During my “detox”, I unloaded a lot of things from my heart. At least 45 different “toxins” ranging from anger to an unrepentant heart. It was life-changing. It just seemed like God could have picked a better time to do the changing. Because apparently He had forgotten that I was under a deadline for these messages.
What I didn’t realize at the time was that the “detox” was an important part of my message of Freedom.
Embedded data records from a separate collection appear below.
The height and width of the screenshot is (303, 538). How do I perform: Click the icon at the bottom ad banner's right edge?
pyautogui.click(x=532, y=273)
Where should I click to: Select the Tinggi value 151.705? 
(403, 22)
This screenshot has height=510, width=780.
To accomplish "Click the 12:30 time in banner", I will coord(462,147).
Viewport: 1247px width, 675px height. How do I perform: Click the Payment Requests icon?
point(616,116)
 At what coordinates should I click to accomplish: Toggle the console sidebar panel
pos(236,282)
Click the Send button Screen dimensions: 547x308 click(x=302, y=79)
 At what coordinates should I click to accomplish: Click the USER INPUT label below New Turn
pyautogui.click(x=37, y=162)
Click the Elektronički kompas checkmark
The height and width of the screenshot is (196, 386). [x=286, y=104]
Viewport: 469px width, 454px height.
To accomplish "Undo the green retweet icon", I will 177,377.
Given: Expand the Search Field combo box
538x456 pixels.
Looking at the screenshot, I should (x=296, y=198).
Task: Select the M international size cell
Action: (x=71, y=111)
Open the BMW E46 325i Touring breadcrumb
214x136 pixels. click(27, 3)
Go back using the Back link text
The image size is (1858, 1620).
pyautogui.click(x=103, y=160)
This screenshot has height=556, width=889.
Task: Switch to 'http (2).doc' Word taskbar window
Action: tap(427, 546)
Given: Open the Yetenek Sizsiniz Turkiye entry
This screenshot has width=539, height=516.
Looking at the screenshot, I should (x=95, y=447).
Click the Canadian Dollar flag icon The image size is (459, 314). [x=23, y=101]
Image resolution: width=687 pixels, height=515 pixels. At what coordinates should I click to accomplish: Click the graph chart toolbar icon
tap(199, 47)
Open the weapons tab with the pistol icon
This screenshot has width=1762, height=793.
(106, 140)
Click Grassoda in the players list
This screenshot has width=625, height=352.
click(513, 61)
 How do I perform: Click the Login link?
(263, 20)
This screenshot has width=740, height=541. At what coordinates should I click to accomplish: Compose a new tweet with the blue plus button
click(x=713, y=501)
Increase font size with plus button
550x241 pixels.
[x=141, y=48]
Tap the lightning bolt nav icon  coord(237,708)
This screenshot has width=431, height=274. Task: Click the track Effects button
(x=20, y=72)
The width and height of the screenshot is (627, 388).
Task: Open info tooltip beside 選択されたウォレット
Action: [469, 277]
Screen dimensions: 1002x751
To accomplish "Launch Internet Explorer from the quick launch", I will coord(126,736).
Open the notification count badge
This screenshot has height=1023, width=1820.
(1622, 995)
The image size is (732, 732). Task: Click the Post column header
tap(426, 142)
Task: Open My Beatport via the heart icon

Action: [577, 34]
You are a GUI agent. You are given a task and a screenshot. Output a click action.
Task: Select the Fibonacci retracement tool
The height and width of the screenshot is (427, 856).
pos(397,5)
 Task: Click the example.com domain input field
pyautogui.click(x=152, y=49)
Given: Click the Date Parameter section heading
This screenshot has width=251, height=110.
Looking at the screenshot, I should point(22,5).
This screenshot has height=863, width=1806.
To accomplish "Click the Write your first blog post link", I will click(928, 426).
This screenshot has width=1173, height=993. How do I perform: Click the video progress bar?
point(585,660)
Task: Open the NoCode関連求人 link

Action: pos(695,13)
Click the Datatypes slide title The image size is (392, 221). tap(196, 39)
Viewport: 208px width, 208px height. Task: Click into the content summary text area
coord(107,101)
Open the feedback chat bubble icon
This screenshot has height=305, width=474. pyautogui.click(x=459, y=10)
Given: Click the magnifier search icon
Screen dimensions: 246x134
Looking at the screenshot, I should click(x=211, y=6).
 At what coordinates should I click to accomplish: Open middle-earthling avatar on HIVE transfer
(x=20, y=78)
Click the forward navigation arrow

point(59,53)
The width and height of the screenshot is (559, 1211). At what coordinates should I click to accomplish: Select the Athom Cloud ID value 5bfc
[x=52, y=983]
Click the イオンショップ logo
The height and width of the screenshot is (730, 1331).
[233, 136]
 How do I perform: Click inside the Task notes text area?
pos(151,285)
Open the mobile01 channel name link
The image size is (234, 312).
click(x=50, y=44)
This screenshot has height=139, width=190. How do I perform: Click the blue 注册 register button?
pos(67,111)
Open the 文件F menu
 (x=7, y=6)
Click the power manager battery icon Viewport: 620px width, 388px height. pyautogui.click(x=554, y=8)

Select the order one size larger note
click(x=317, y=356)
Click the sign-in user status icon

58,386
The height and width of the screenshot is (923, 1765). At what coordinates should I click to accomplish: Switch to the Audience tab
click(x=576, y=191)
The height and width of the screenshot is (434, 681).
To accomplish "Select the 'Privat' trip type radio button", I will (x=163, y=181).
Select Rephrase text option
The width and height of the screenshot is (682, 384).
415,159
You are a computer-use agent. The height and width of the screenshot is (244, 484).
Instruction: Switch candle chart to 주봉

It was a lesson on unpacking. It was a lesson on how we all have spiritual backpacks that get full of things that weigh us down and hinder us while we try to run the races God has marked out for us. Or, they keep us on the sidelines, out of our races altogether.
The whole time we were in those suburbs of Cape Town at Maranatha Baptist Church and Bride of Christ, the women would come back to me and ask me that question I had posed to them.
What’s in your backpack?
I still ask myself that question on a regular basis. I still find some pretty unpleasant things in there weighing me down. Tripping me up. Hindering me. I still find myself over-packing. Packing the wrong things. But, I’ve learned to allow for routine inspections of my backpack’s contents. I’m learning how not to over pack.
I’m learning to travel light.
I don’t know what I was able to give to the people of South Africa, but I do know this: the people of South Africa gave me something I will never forget. They taught me that we all struggle with excess baggage. They gave me an opportunity to understand better how to depend on God every minute of every day. They gave me a lesson in running my race unhindered. And they provide me with an unforgettable opportunity to learn how to pack for my race.